Stored records:
········
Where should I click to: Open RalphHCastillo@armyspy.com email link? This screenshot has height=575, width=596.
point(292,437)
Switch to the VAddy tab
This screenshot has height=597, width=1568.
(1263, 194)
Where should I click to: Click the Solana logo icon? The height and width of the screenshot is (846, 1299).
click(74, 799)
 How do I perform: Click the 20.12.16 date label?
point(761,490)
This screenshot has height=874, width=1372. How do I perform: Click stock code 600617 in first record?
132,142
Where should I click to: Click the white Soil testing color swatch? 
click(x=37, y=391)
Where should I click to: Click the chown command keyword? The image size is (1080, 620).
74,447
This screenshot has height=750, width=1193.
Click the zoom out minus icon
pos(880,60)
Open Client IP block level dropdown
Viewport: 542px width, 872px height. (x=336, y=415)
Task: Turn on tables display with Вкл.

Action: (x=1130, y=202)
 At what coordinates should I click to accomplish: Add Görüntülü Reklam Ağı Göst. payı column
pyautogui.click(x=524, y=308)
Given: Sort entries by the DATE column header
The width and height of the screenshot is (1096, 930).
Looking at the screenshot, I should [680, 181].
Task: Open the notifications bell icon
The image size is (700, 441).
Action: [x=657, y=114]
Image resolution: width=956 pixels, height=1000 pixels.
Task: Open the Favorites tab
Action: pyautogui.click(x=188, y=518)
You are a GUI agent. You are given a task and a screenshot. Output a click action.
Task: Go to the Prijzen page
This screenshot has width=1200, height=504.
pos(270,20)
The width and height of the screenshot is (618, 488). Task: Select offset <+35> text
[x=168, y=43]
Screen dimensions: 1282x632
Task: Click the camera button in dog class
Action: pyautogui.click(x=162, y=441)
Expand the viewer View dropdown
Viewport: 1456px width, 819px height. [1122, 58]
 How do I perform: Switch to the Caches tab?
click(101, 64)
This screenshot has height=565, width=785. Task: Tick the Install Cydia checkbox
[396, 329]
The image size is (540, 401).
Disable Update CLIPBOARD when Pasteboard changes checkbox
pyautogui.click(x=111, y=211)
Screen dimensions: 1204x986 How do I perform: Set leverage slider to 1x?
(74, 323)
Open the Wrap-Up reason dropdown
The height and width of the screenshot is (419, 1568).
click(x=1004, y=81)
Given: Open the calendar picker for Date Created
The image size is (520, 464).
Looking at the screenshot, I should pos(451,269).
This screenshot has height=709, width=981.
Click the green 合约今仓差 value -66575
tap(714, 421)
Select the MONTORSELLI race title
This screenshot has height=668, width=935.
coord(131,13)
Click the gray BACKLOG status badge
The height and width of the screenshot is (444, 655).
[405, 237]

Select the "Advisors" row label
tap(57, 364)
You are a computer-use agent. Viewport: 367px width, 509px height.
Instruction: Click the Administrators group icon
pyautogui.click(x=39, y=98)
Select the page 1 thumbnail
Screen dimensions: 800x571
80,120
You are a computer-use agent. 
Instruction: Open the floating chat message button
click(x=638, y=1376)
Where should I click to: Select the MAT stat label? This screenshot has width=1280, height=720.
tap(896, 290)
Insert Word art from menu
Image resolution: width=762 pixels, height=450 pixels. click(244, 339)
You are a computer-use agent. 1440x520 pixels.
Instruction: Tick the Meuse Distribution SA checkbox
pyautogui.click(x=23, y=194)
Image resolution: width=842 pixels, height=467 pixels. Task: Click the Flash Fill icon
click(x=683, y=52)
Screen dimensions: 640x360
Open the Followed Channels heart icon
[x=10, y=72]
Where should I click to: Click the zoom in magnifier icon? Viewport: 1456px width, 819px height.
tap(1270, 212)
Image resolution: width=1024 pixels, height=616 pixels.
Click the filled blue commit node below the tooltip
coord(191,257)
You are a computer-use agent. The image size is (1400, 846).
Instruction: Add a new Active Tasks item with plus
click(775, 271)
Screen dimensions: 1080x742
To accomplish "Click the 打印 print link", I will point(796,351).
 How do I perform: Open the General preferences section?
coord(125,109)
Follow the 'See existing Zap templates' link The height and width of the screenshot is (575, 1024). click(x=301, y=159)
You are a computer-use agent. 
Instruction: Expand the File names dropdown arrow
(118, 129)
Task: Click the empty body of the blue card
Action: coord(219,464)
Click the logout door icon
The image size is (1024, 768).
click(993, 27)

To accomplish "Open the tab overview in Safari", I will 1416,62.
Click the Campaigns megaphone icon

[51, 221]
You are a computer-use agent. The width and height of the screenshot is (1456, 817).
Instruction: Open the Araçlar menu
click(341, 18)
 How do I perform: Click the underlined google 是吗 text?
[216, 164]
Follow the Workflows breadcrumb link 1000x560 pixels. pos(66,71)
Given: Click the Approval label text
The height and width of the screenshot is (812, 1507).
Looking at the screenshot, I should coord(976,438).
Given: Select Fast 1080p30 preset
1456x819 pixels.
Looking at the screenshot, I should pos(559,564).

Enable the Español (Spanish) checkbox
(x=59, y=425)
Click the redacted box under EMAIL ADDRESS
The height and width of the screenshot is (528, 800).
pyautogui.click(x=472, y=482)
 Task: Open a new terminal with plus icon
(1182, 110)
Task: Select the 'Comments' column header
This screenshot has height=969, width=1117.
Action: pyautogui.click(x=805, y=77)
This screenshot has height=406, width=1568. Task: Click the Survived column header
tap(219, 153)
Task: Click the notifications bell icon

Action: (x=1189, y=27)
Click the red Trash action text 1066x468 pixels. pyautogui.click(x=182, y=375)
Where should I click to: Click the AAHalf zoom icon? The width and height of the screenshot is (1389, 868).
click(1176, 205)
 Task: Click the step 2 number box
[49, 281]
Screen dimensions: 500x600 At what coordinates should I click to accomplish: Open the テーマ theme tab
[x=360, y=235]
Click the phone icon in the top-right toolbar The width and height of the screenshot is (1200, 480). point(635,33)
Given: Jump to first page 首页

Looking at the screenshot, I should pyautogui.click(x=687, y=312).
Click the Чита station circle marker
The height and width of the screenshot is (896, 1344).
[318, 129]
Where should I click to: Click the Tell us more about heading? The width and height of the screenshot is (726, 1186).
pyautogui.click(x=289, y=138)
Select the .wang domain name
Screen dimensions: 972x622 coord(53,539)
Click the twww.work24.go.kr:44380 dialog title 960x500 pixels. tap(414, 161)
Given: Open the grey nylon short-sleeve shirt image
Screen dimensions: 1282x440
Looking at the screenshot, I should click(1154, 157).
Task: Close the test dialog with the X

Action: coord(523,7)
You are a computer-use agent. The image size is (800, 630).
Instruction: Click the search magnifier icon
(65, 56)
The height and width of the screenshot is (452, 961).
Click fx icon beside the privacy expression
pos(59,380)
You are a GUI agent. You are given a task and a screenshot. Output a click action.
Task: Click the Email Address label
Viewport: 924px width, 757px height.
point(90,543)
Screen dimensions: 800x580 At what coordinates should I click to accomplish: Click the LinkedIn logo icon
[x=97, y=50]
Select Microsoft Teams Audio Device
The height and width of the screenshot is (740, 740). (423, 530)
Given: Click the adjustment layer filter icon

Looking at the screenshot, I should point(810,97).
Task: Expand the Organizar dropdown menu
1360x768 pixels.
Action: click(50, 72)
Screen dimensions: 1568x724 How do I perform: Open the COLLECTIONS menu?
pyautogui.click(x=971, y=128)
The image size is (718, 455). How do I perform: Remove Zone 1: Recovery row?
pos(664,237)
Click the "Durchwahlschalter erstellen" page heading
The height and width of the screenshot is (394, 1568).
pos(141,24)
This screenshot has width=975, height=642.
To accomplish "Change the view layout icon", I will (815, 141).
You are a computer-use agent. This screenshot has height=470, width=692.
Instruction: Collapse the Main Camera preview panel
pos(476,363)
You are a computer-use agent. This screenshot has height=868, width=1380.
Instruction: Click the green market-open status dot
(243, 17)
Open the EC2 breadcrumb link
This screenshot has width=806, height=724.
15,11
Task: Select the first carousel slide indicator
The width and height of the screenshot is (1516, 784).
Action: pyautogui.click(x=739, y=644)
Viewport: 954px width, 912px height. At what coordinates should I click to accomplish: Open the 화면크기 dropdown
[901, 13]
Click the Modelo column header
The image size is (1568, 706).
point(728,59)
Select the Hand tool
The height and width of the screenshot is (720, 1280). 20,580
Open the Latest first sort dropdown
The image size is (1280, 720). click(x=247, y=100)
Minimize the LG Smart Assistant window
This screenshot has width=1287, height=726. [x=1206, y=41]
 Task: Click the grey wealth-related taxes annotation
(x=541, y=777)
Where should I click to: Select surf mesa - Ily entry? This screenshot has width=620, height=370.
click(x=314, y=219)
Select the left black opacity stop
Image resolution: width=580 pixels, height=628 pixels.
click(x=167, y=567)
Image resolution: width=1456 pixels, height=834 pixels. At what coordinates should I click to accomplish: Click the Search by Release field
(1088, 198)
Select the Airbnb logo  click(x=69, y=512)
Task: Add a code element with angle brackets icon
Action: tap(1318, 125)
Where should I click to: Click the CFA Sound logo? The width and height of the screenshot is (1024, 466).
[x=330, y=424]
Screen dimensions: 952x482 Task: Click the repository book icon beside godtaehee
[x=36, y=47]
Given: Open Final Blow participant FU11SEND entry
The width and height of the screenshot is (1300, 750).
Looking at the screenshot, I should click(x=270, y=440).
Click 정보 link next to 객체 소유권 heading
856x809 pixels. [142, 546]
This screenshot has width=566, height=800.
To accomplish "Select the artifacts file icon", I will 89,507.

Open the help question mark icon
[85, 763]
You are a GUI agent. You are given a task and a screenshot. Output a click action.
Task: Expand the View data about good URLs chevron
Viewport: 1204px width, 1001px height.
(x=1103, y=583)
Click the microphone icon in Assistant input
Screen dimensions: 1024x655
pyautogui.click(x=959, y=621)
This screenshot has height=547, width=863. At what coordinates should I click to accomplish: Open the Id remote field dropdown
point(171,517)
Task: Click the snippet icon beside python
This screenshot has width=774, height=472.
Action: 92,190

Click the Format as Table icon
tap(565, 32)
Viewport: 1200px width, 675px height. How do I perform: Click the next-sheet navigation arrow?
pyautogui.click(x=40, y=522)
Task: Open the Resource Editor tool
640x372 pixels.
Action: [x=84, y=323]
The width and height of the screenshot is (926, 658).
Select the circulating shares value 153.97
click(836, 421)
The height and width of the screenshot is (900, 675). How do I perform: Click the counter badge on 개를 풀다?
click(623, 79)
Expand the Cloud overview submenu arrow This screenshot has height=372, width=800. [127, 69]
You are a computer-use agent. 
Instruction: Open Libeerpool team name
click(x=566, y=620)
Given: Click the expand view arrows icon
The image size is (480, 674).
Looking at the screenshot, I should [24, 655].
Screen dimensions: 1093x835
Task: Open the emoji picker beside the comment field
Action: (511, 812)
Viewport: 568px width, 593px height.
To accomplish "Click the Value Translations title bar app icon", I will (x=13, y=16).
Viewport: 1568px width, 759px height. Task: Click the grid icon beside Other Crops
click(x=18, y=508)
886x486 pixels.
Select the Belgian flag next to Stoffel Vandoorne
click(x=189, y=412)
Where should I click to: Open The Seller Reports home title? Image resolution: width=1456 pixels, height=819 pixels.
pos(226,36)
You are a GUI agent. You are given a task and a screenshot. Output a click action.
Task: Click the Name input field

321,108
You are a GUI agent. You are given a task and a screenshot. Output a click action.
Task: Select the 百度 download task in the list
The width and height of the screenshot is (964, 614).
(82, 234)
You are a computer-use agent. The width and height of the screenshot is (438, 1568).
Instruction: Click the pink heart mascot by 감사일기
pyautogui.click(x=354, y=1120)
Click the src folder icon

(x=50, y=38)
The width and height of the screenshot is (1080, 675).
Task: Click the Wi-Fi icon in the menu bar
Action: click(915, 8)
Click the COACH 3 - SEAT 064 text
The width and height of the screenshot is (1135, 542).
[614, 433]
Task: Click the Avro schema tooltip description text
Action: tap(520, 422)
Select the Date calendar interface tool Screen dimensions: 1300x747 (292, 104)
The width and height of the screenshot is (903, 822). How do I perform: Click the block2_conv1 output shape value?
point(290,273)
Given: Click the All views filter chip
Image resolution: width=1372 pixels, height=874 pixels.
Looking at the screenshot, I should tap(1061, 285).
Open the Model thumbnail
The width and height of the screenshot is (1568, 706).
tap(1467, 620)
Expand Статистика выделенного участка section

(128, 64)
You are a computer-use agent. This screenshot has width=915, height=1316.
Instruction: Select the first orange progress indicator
········
Recast the stretch from the start of the records through the line containing "(1263, 194)" as a Markdown table with the columns Row and Record line, numbering each line and leaving out blank lines.

| Row | Record line |
|---|---|
| 1 | Where should I click to: Open RalphHCastillo@armyspy.com email link? This screenshot has height=575, width=596. |
| 2 | point(292,437) |
| 3 | Switch to the VAddy tab |
| 4 | This screenshot has height=597, width=1568. |
| 5 | (1263, 194) |